Type every record exactly as it appears.

■ ■ ■ ■ ■

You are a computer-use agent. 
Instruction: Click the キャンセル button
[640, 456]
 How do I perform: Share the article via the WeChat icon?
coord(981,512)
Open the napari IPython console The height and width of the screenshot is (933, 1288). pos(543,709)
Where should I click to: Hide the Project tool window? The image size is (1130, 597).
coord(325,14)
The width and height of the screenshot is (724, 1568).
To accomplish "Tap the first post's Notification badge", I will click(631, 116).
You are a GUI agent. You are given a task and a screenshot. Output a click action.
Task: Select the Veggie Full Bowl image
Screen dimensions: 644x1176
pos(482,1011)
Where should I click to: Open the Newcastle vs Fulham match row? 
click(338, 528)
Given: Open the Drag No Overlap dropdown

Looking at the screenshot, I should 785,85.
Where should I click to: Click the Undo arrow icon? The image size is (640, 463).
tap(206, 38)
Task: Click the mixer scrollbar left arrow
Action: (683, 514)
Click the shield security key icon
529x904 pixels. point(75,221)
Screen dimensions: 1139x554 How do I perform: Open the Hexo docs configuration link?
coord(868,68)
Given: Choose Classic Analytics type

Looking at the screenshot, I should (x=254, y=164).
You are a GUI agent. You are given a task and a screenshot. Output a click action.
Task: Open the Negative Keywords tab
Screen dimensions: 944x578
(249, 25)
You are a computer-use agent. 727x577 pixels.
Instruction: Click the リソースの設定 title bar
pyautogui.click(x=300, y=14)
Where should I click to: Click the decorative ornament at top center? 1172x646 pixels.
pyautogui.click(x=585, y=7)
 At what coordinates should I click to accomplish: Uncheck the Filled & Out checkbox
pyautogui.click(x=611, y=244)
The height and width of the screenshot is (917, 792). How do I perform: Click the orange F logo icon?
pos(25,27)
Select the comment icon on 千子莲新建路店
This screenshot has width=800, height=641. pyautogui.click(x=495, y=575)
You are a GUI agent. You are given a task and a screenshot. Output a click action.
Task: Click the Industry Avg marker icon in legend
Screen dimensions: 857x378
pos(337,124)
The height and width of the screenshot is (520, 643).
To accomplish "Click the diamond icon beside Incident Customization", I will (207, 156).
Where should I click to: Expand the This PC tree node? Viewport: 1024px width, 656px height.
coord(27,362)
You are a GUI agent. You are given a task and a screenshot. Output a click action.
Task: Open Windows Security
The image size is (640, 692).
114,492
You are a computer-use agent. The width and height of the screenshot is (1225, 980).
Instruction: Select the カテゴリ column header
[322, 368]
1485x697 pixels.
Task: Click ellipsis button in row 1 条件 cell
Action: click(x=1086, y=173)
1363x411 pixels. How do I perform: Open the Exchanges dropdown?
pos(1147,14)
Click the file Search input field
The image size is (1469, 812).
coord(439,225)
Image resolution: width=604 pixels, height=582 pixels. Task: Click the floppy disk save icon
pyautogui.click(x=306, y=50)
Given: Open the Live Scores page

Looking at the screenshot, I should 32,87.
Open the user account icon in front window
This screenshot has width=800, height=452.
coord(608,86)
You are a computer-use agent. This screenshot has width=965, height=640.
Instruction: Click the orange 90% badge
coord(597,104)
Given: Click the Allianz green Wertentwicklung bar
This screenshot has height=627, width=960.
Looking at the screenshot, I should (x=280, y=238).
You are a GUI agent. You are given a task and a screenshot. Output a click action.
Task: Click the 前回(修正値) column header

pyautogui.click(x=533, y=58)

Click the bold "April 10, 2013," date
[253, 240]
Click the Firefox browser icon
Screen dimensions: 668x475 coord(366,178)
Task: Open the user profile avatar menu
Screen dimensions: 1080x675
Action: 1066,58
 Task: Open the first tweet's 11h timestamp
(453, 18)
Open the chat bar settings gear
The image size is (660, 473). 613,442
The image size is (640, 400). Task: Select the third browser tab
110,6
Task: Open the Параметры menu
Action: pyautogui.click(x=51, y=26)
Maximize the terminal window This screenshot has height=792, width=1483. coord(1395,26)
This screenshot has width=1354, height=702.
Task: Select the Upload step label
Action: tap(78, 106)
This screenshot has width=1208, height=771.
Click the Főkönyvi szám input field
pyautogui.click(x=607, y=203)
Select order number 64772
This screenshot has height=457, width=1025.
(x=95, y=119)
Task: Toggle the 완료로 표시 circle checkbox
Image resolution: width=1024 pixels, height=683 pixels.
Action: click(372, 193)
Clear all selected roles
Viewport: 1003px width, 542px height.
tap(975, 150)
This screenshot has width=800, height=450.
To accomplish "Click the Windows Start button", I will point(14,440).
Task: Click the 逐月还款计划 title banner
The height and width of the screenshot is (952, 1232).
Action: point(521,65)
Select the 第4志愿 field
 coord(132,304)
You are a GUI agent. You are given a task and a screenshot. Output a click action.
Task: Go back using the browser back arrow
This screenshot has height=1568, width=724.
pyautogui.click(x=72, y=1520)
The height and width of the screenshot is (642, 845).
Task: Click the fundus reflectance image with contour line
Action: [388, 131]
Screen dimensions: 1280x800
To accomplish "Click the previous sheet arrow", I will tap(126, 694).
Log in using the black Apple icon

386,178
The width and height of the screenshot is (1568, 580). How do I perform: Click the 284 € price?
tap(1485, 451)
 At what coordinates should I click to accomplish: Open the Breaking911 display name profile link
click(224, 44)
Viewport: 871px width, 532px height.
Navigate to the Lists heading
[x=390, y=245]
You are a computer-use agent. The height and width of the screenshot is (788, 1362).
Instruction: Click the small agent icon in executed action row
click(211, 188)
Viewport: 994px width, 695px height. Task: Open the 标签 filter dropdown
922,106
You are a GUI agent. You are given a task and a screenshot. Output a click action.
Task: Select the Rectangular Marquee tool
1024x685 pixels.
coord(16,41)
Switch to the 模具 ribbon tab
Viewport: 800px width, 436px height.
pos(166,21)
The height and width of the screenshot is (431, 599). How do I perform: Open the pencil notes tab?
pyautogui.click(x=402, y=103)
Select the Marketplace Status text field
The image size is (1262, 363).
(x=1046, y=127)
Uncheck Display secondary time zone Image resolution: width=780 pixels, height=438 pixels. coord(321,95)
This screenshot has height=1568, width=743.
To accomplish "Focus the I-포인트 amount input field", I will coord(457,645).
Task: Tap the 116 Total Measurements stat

■ ■ ■ ■ ■

■ **SOLVED EXERCISE**
You are a computer-use agent. 
Instruction: Click the キャンセル button
[640, 456]
 How do I perform: Share the article via the WeChat icon?
coord(981,512)
Open the napari IPython console The height and width of the screenshot is (933, 1288). pos(543,709)
Where should I click to: Hide the Project tool window? The image size is (1130, 597).
coord(325,14)
The width and height of the screenshot is (724, 1568).
To accomplish "Tap the first post's Notification badge", I will click(631, 116).
You are a GUI agent. You are given a task and a screenshot. Output a click action.
Task: Select the Veggie Full Bowl image
Screen dimensions: 644x1176
pos(482,1011)
Where should I click to: Open the Newcastle vs Fulham match row? 
click(338, 528)
Given: Open the Drag No Overlap dropdown

Looking at the screenshot, I should 785,85.
Where should I click to: Click the Undo arrow icon? The image size is (640, 463).
tap(206, 38)
Task: Click the mixer scrollbar left arrow
Action: (683, 514)
Click the shield security key icon
529x904 pixels. point(75,221)
Screen dimensions: 1139x554 How do I perform: Open the Hexo docs configuration link?
coord(868,68)
Given: Choose Classic Analytics type

Looking at the screenshot, I should (x=254, y=164).
You are a GUI agent. You are given a task and a screenshot. Output a click action.
Task: Open the Negative Keywords tab
Screen dimensions: 944x578
(249, 25)
You are a computer-use agent. 727x577 pixels.
Instruction: Click the リソースの設定 title bar
pyautogui.click(x=300, y=14)
Where should I click to: Click the decorative ornament at top center? 1172x646 pixels.
pyautogui.click(x=585, y=7)
 At what coordinates should I click to accomplish: Uncheck the Filled & Out checkbox
pyautogui.click(x=611, y=244)
The height and width of the screenshot is (917, 792). How do I perform: Click the orange F logo icon?
pos(25,27)
Select the comment icon on 千子莲新建路店
This screenshot has width=800, height=641. pyautogui.click(x=495, y=575)
You are a GUI agent. You are given a task and a screenshot. Output a click action.
Task: Click the Industry Avg marker icon in legend
Screen dimensions: 857x378
pos(337,124)
The height and width of the screenshot is (520, 643).
To accomplish "Click the diamond icon beside Incident Customization", I will (207, 156).
Where should I click to: Expand the This PC tree node? Viewport: 1024px width, 656px height.
coord(27,362)
You are a GUI agent. You are given a task and a screenshot. Output a click action.
Task: Open Windows Security
The image size is (640, 692).
114,492
You are a computer-use agent. The width and height of the screenshot is (1225, 980).
Instruction: Select the カテゴリ column header
[322, 368]
1485x697 pixels.
Task: Click ellipsis button in row 1 条件 cell
Action: click(x=1086, y=173)
1363x411 pixels. How do I perform: Open the Exchanges dropdown?
pos(1147,14)
Click the file Search input field
The image size is (1469, 812).
coord(439,225)
Image resolution: width=604 pixels, height=582 pixels. Task: Click the floppy disk save icon
pyautogui.click(x=306, y=50)
Given: Open the Live Scores page

Looking at the screenshot, I should 32,87.
Open the user account icon in front window
This screenshot has width=800, height=452.
coord(608,86)
You are a computer-use agent. This screenshot has width=965, height=640.
Instruction: Click the orange 90% badge
coord(597,104)
Given: Click the Allianz green Wertentwicklung bar
This screenshot has height=627, width=960.
Looking at the screenshot, I should (x=280, y=238).
You are a GUI agent. You are given a task and a screenshot. Output a click action.
Task: Click the 前回(修正値) column header

pyautogui.click(x=533, y=58)

Click the bold "April 10, 2013," date
[253, 240]
Click the Firefox browser icon
Screen dimensions: 668x475 coord(366,178)
Task: Open the user profile avatar menu
Screen dimensions: 1080x675
Action: 1066,58
 Task: Open the first tweet's 11h timestamp
(453, 18)
Open the chat bar settings gear
The image size is (660, 473). 613,442
The image size is (640, 400). Task: Select the third browser tab
110,6
Task: Open the Параметры menu
Action: pyautogui.click(x=51, y=26)
Maximize the terminal window This screenshot has height=792, width=1483. coord(1395,26)
This screenshot has width=1354, height=702.
Task: Select the Upload step label
Action: tap(78, 106)
This screenshot has width=1208, height=771.
Click the Főkönyvi szám input field
pyautogui.click(x=607, y=203)
Select order number 64772
This screenshot has height=457, width=1025.
(x=95, y=119)
Task: Toggle the 완료로 표시 circle checkbox
Image resolution: width=1024 pixels, height=683 pixels.
Action: click(372, 193)
Clear all selected roles
Viewport: 1003px width, 542px height.
tap(975, 150)
This screenshot has width=800, height=450.
To accomplish "Click the Windows Start button", I will point(14,440).
Task: Click the 逐月还款计划 title banner
The height and width of the screenshot is (952, 1232).
Action: point(521,65)
Select the 第4志愿 field
 coord(132,304)
You are a GUI agent. You are given a task and a screenshot. Output a click action.
Task: Go back using the browser back arrow
This screenshot has height=1568, width=724.
pyautogui.click(x=72, y=1520)
The height and width of the screenshot is (642, 845).
Task: Click the fundus reflectance image with contour line
Action: [388, 131]
Screen dimensions: 1280x800
To accomplish "Click the previous sheet arrow", I will tap(126, 694).
Log in using the black Apple icon

386,178
The width and height of the screenshot is (1568, 580). How do I perform: Click the 284 € price?
tap(1485, 451)
 At what coordinates should I click to accomplish: Open the Breaking911 display name profile link
click(224, 44)
Viewport: 871px width, 532px height.
Navigate to the Lists heading
[x=390, y=245]
You are a computer-use agent. The height and width of the screenshot is (788, 1362).
Instruction: Click the small agent icon in executed action row
click(211, 188)
Viewport: 994px width, 695px height. Task: Open the 标签 filter dropdown
922,106
You are a GUI agent. You are given a task and a screenshot. Output a click action.
Task: Select the Rectangular Marquee tool
1024x685 pixels.
coord(16,41)
Switch to the 模具 ribbon tab
Viewport: 800px width, 436px height.
pos(166,21)
The height and width of the screenshot is (431, 599). How do I perform: Open the pencil notes tab?
pyautogui.click(x=402, y=103)
Select the Marketplace Status text field
The image size is (1262, 363).
(x=1046, y=127)
Uncheck Display secondary time zone Image resolution: width=780 pixels, height=438 pixels. coord(321,95)
This screenshot has height=1568, width=743.
To accomplish "Focus the I-포인트 amount input field", I will coord(457,645).
Task: Tap the 116 Total Measurements stat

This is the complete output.